If my life depended on naming any one writer in a myriad as my "favourite", it would have to be Ursula K. Le Guin.
This storyteller from Oregon has been a friend and constant companion down the decades almost since the thumb came out of my mouth and I found real pleasure in reading words of more than two syllables for myself.
When French publishers took even a fine translation of Ursula's 'Earthsea Quartet' out of print for several years, just as the Kid was approaching an age to enjoy this one of her many worlds, I was furious.
"They'll be back," one store assistant told me. "They can't not be! Except of course for 'Tehanu'. That was rubbish compared to the rest, don't you think?"
"I most certainly don't! Why on earth do you say that?"
"Well, who's really interested in a wizard who has lost all his power? The last one is boring because it just doesn't have the magic of the others."
"Mmm. I think you may have missed the point!"
Anyway, the Quartet did come back, with 'Tehanu' in its rightful place alongside its predecessors. And the Kid was soon as hooked as I was 30 years ago.
Once her English is up to it, I'll invite her to explore more of Le Guin's imaginative domains and the poetry too; she's already made a passing acquaintance with another of those parallel universes, the Ekumen.

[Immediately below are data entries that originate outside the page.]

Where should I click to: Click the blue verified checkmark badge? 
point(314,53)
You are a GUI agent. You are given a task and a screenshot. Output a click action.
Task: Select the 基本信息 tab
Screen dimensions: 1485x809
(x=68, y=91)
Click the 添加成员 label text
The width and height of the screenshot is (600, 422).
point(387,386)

Parallel? Oh yes. Though neatly labelled by over-ordered minds as a "fantasy and science fiction writer," there's not a novel or short story in all her prolific work where Ursula isn't really writing about us, our human condition and other creatures with whom we share our fragile world, however far she may seem to steer her words into other dimensions and remote places and times.
Last night, I finished 'The Telling' (2001; Gollancz, out in paperback last year). The cover of my copy calls it "a novel of the Hainish", but that's a misleading description serving merely to situate the tale in one of Le Guin's mental spaces.
The Hainish play only a small part in a story about Sutty, an Observer of Anglo-Hindu origin who is granted permission by the rulers on Aka, a government known as the Corporation, to leave the capital on an exploratory mission to a backwoods town in the foothills of a soaring mountain range.
While to Corporation officials whose planet is a newcomer to Ursula's Ekumen community of worlds, Okzat-Ozkat may be a backwards place by a remote upstream stretch of river, Sutty swiftly starts to discover far more than she expected.
Within a few days, she has begun to meet the "maz", the "tellers" of the town, sometimes physicians, sometimes teachers, sometimes akin to the priests of our Terra. All are guardians of banned traditions, old languages and a history white-washed off the very walls of Aka's brave new egalitarian world of consumer-producers.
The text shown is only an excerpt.